Records from a collection:
>>>
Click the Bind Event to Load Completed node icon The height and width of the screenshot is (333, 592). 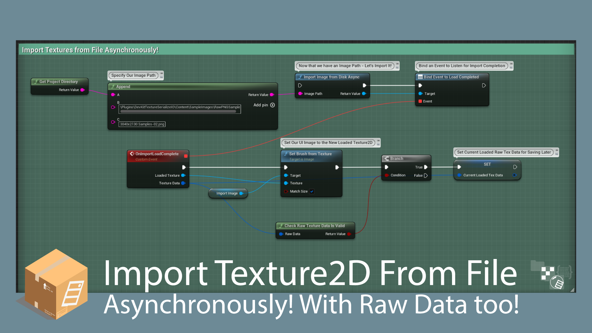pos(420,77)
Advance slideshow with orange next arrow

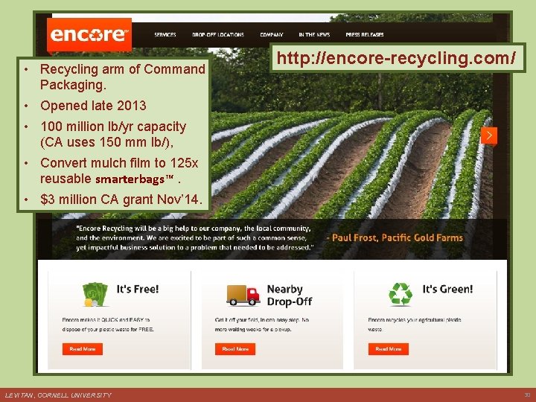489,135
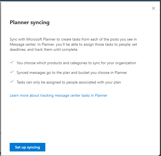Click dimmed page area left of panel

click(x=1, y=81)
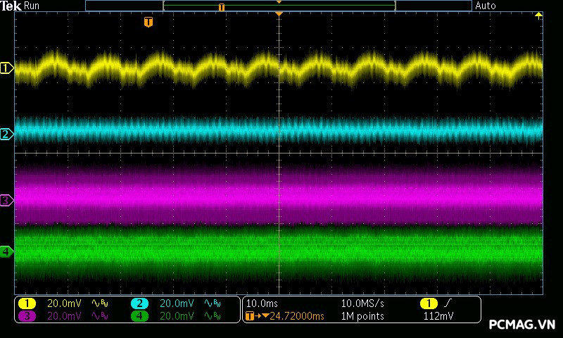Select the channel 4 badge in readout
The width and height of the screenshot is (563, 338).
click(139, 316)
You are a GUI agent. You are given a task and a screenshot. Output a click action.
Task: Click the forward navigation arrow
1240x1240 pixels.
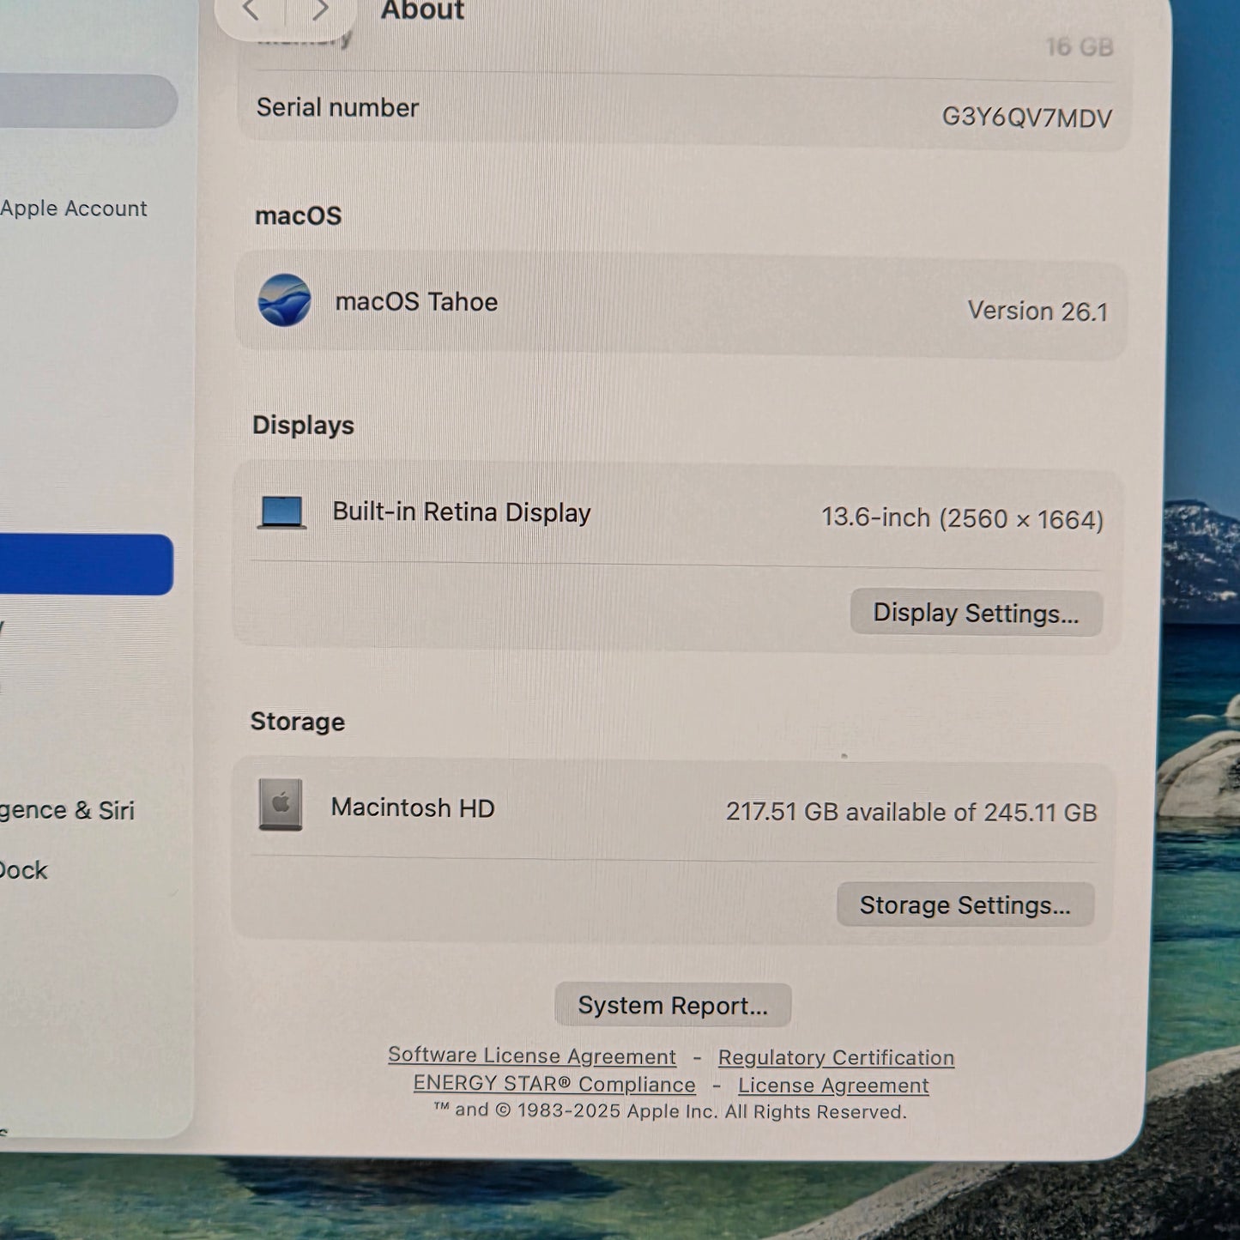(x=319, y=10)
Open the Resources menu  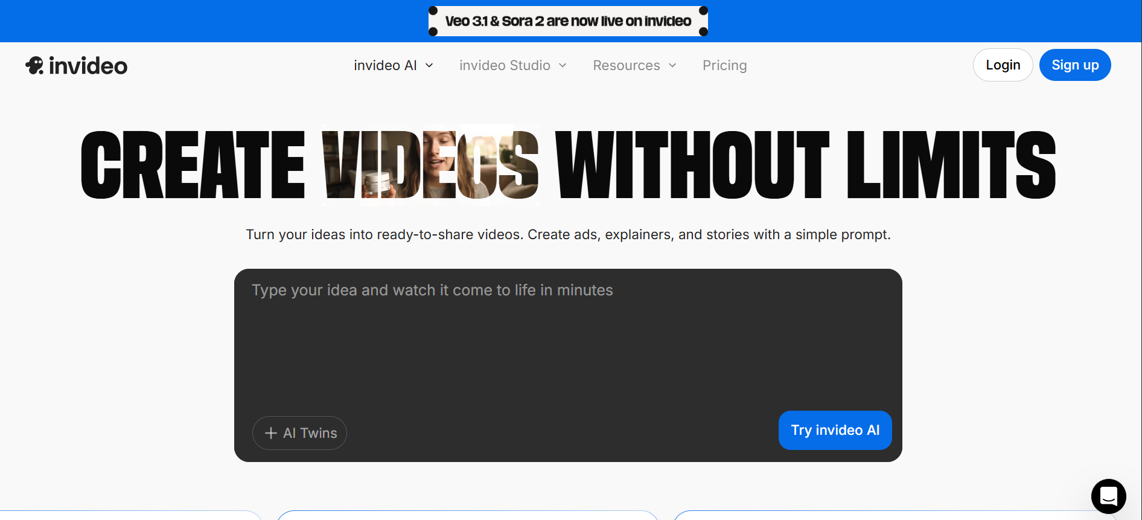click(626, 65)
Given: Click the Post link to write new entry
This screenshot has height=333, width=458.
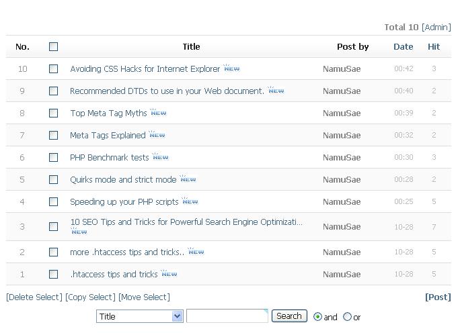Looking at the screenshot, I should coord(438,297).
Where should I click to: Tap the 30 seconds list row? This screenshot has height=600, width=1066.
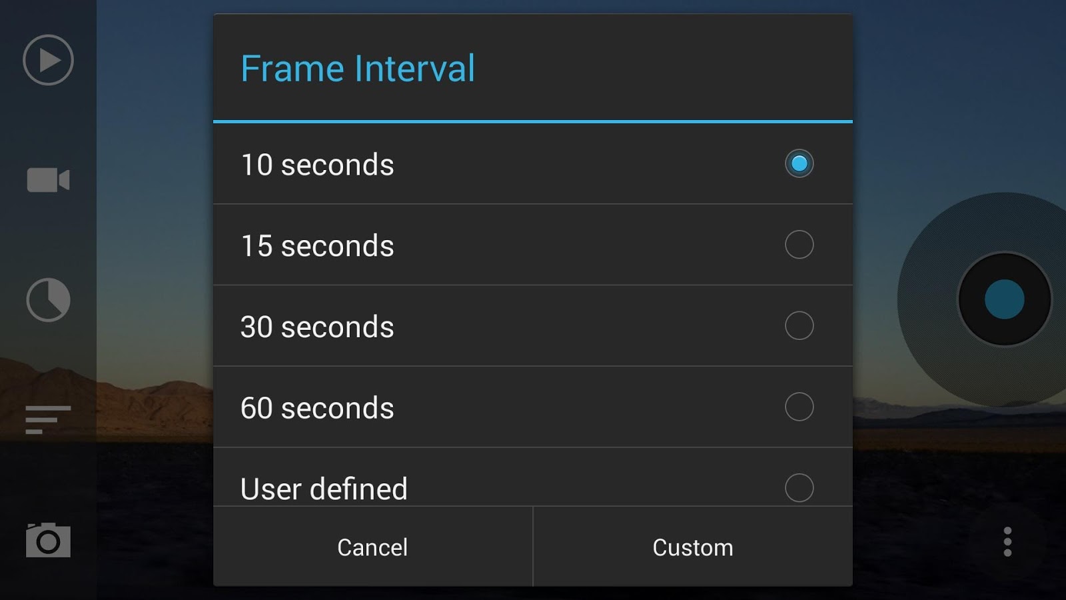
<<<
= What you have to do =
Copy the data above word for word, starting with the line that contains "Given: Click the Post link to write new entry" and continuing through the end of the data. Leave the pictures out of your answer.

= In response =
Given: Click the Post link to write new entry
This screenshot has height=333, width=458.
Looking at the screenshot, I should coord(438,297).
Where should I click to: Tap the 30 seconds list row? This screenshot has height=600, width=1066.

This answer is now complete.